6 Steps Toward Making Inventory Management More Strategic

Retailers and ecommerce companies have spent considerable sums to manage and fill customer orders from multiple shipping points (DC, FC, manufacturer, stores, etc.). Whether this applies to you or not, your company can benefit by adopting a strategic approach to optimizing inventory levels in order to maximize sales and profits and improve customer service.

If an item is out of stock when the customer orders, or you can’t get it to them within their timeframe, you’ve lost the sale. Worse still, you may lose them forever; adios, lifetime value.

Assessing the Current Picture

When we talk about optimizing inventory, we’re talking about finding ways to maximize sales and inventory investment without being seriously overstocked or understocked. This is achieved through a complete evaluation of buying and merchandise allocation practices; understanding merchandise assortment and product characteristics (e.g. percentage of new or exclusive items, reorderability, lead time, minimum quantity and freight, etc.); and the inventory management infrastructure you have in place (processes, systems and organization).

It’s important to involve all departments in this evaluation process. In addition to inventory management and merchants, include customer service, fulfillment and finance.

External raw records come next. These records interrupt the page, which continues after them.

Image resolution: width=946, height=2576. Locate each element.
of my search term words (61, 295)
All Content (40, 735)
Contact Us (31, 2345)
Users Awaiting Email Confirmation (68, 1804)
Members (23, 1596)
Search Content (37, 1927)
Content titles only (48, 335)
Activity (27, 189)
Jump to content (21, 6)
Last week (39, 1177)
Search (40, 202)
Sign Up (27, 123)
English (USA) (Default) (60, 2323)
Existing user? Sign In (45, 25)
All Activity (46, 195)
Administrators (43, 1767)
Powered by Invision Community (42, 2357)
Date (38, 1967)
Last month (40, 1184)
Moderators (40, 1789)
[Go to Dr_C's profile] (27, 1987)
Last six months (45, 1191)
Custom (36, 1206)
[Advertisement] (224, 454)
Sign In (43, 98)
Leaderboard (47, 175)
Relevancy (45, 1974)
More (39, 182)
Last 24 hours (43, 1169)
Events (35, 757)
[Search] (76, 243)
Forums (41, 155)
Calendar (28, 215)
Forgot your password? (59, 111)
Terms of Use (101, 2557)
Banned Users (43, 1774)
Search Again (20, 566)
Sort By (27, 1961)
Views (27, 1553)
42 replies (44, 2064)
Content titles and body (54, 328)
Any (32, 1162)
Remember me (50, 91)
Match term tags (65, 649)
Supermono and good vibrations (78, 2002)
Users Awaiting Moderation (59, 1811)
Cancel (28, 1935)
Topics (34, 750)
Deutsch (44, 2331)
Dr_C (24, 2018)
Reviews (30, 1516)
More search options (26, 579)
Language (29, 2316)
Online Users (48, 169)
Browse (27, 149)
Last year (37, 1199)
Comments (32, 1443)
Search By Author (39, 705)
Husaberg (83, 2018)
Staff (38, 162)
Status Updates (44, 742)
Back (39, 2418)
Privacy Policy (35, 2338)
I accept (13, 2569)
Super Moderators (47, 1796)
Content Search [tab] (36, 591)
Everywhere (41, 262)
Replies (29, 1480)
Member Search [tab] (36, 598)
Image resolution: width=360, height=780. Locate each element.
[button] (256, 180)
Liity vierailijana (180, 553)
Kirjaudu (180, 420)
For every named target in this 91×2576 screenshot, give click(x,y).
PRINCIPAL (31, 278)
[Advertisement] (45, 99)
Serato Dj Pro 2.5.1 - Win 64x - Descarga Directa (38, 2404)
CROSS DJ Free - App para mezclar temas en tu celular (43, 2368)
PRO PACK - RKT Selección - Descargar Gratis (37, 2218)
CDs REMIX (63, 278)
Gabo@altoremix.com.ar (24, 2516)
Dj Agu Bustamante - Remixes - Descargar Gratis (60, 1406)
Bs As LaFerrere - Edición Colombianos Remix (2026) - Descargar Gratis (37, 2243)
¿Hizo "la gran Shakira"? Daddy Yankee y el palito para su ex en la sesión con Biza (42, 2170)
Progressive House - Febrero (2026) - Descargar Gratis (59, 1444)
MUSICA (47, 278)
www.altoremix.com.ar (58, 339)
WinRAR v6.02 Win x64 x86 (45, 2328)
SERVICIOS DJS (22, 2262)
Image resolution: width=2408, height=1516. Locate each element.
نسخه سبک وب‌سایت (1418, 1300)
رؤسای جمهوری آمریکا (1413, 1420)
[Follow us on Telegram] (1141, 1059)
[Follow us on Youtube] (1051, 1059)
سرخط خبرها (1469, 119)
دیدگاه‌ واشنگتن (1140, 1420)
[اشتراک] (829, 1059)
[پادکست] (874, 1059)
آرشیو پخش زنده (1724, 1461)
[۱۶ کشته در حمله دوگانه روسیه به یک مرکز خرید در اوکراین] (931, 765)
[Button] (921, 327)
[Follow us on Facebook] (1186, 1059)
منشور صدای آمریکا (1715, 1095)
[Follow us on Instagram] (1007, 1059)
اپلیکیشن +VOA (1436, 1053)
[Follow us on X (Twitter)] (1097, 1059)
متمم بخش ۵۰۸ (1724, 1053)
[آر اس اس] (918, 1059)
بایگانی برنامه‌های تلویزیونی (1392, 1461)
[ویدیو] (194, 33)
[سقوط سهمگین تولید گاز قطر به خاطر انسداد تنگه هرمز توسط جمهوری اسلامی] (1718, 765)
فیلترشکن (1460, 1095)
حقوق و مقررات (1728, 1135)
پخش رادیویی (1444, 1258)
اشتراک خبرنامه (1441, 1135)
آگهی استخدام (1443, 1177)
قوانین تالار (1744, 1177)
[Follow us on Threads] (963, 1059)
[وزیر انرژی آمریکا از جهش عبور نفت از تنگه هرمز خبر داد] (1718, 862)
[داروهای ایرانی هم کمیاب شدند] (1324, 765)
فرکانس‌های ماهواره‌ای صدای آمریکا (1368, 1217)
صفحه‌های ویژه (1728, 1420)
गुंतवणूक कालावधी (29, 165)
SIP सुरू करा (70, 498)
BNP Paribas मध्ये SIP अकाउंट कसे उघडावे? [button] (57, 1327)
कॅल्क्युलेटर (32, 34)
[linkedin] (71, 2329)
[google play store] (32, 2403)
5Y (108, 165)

Based on our consulting work with omnichannel companies, the following 6 areas are key to making your inventory management process more strategic and improving your results.

Lost Sales from a Marketing and Ecommerce Perspective

Evaluate customers’ buying behavior when an item is back ordered or out of stock. Have you done any database analysis to determine how this affects your sales and profits? What happens to customer shopping behavior when they’re on your site and they abandon the cart? How much is this costing you in terms of sales and profits?

Lost Sales from an Inventory and Financial Perspective

How do inventory managers and the finance team think inventory can be managed differently to increase sales, and how can optimization impact the top and bottom line?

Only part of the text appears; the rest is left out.